Nor was it helped by Labour’s apparent embrace (alongside Jeremy Hunt) of the US-style “Accountable Care Organisation” model (also promoted by the last and the current NHS Chief Executive). Or by Labour's apparant acceptance of "Prime Contractor" and "Personal Health Budget" schemes now rolling out, which could undermine any promised "NHS Preferred Provider" arrangement through layers of sub-contracting.
Ed's elusive vision?
Nor has Labour (with the exception of Debbie Abrahams MP) opposed Frances Maude’s invitation to hospitals to leave the NHS (without any public consultation) and become ‘joint venture mutuals’ - something even Maude admits is ‘technically privatisation’. This process is now underway at 10 pathfinder hospitals including Moorfields, Tameside and Liverpool Heart Hospital.
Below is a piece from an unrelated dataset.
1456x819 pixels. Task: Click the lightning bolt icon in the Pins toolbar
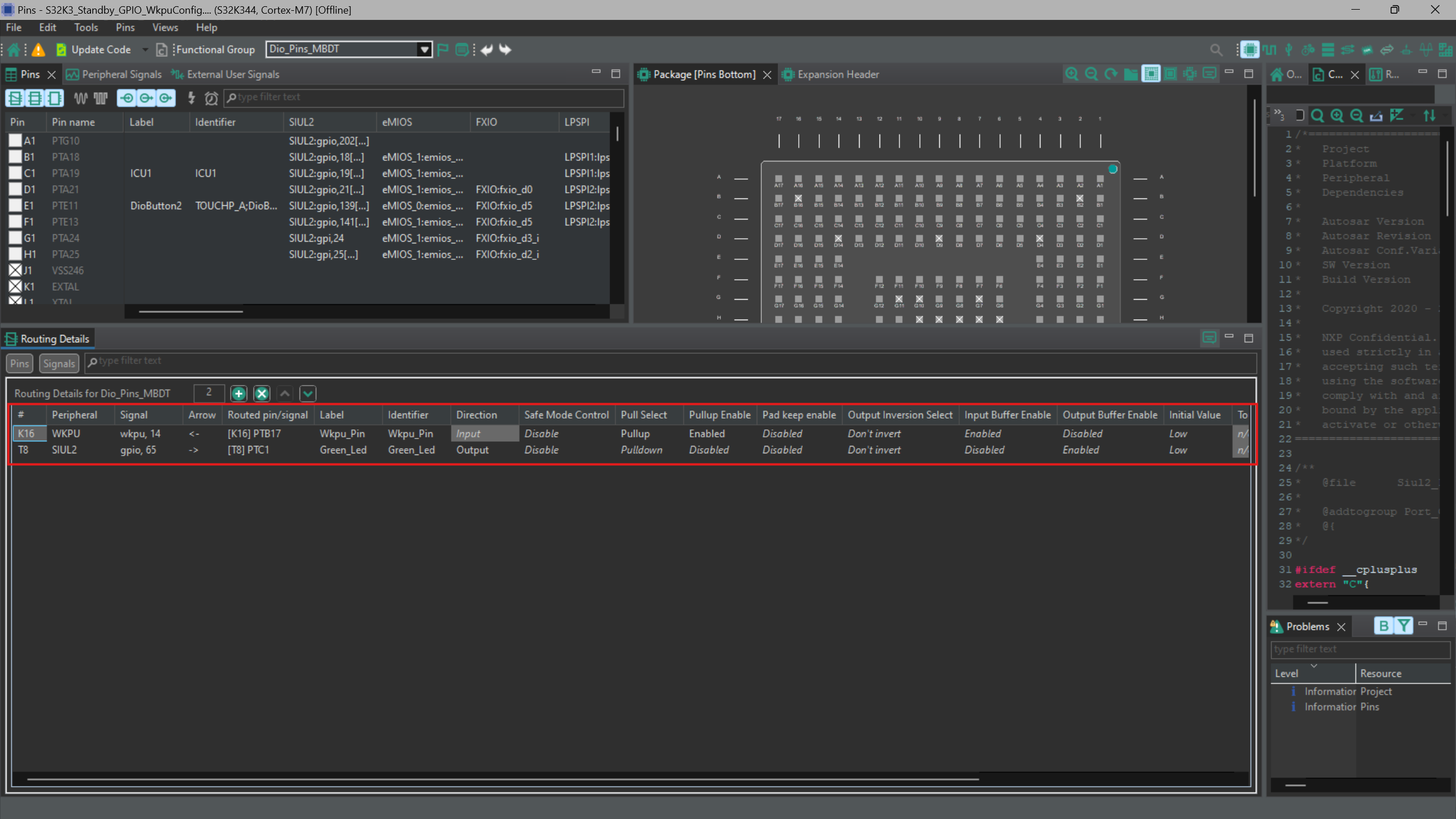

Labour also appears to favour a ‘mutual’ approach to railways, rather than straightforward renationalisation.
Is this, in fact, Ed’s elusive vision?
And is Efford showing how Labour hope to pave the way for it in the NHS?
James Beecher of Stroud Against the Cuts notes that “previous Labour plans to hand hospitals out of the NHS to so-called ‘mutuals’ or ‘social enterprises’ without competition (or consultation) were stopped in court in Gloucestershire but I fear the Efford Bill attempts to legalise such handovers to hand-picked cronies.”
Some of these questions will no doubt come up in committee, should the Efford Bill be granted its second reading in the vote this Friday.
Many hope that the Bill’s progress through parliament would be a chance to keep the NHS on the political agenda in the run up to the election - though many too will be hoping for Labour to work more inclusively with campaigners going forward.
Certainly some campaigners have found the Efford Bill a useful rallying cry. In Cambridgeshire Keep Our NHS Public campaigners collected hundreds of signatures on Saturday. Martin Booth from the group commented “Most didn't want to get into deep discussion about how far the Bill does or doesn't go, they were just keen to support any initiative defending the NHS.”
The unions are urging members to join a candlelit vigil on the eve of the Bill, from 7pm on Thursday. Lewisham hospital campaigners urge people who care about the NHS to join them on the day of the bill itself, to discuss both the bill and how to “make Labour organise to deliver” on the NHS.
Rehana Azam of the GMB Union says “Clive Efford’s draft bill is an important moment in the growing campaign to restore a publicly-run NHS. Backbench Tory and Lib Dem MPs will have to answer to their constituents if they don’t take this chance to undo the damage done by the coalition’s hugely controversial changes.”
Efford’s Bill plainly doesn’t go as far as Pollock’s NHS Reinstatement Bill - which OurNHS has supported from the outset. But as that Bill doesn't have any chance of becoming law until after the election the question becomes, does Efford's bill before parliament contain enough of what campaigners want? Should we take it as a honest attempt by Labour to “repeal the most noxious elements of the Cameron Health Act” (in Burnham’s words), urge MPs to back the second reading and then argue for any necessary improvements at committee stage?